───── TEXTABSCHNITT ─────
Die Stadt überarbeitet derzeit zusammen mit dem Gemeinderat die Regeln für die Gestaltung und Nutzung der öffentlichen Flächen in der Innenstadt. Doch viele Gastronomen und Händler fühlen sich davon gegängelt.

Ludwigsburg - Kein Mobiliar in knalligen Farben, keine Werbung auf Sonnenschirmen, keine Liegestühle oder Stehtische und nur bestimmte Pflanzen in hochwertigen Kübeln: die Regeln für die Außenflächen von Gastronomie und Handel in der City, die derzeit vom Gemeinderat diskutiert werden und am Mittwoch verabschiedet werden sollen, gehen ziemlich ins Detail. Manchem zu sehr: einige Wirte und Händler fühlen sich bevormundet und in ihrer kreativen Freiheit eingeschränkt.
───── AUSGANGSDATEN ─────
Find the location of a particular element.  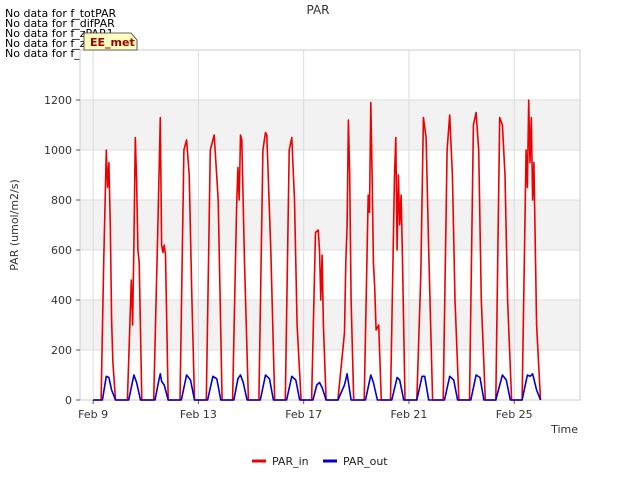

y-tick-label: 0 is located at coordinates (68, 400).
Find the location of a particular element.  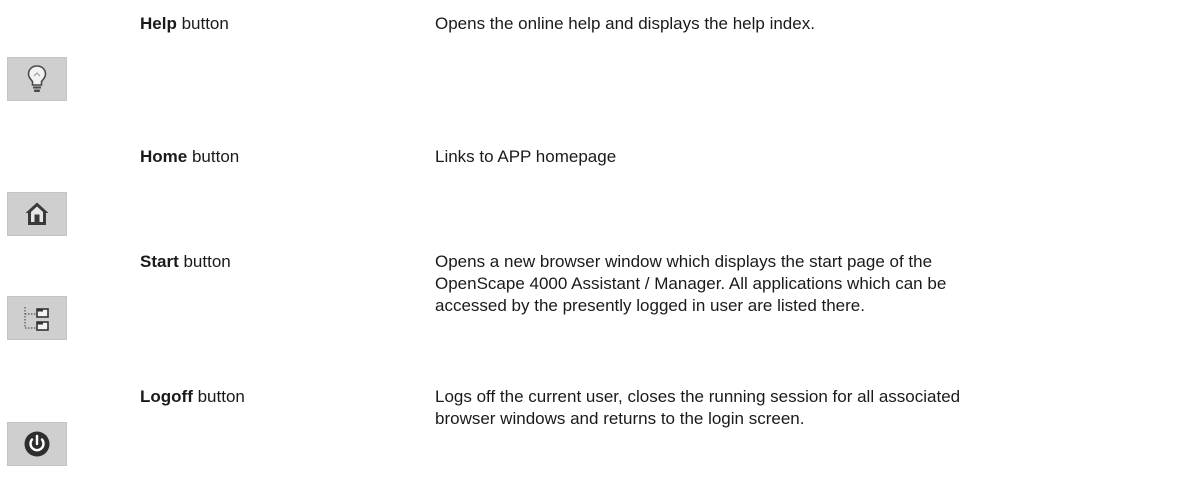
─────
GELESENES ANWENDEN:
1: An welchem Tag sollen die Regeln für die Außenflächen laut dem Text über die Ludwigsburger Innenstadt verabschiedet werden?
2: Führen Sie den Text über die Regeln für die Ludwigsburger Außenflächen im Anschluss an seinen letzten Satz fort.
Die Daten spielen hierfür keine Rolle.

LÖSUNGEN:
1: Am Mittwoch.

2:
Patricia Engelhard, die Inhaberin des Cafés Valparaiso del Mar am Marktplatz, spricht von einer Doppelmoral angesichts der Regulierungen. Die Stadt wolle nach außen hin ein harmonisches Bild, um viele Touristen nach Ludwigsburg zu locken. Doch sie unternehme nichts, um den Gastronomen zu helfen, ein attraktives Ambiente zu schaffen. Im Gegenteil: sobald ein Tisch etwas zu weit auf den Marktplatz platziert sei, müsse sie Strafe zahlen. Zudem habe sie eine „wunderschöne“ Trennwand, die sie eigens für ihre Außengastronomie habe anfertigen lassen, umgehend wieder entfernen müssen, nur weil sie nicht dem Geschmack im Rathaus entsprochen habe. „Die Stadt muss uns unterstützen und nicht vernichten“, sagt Engelhard – schließlich profitiere die Verwaltung von jedem Gast, der zu ihr komme.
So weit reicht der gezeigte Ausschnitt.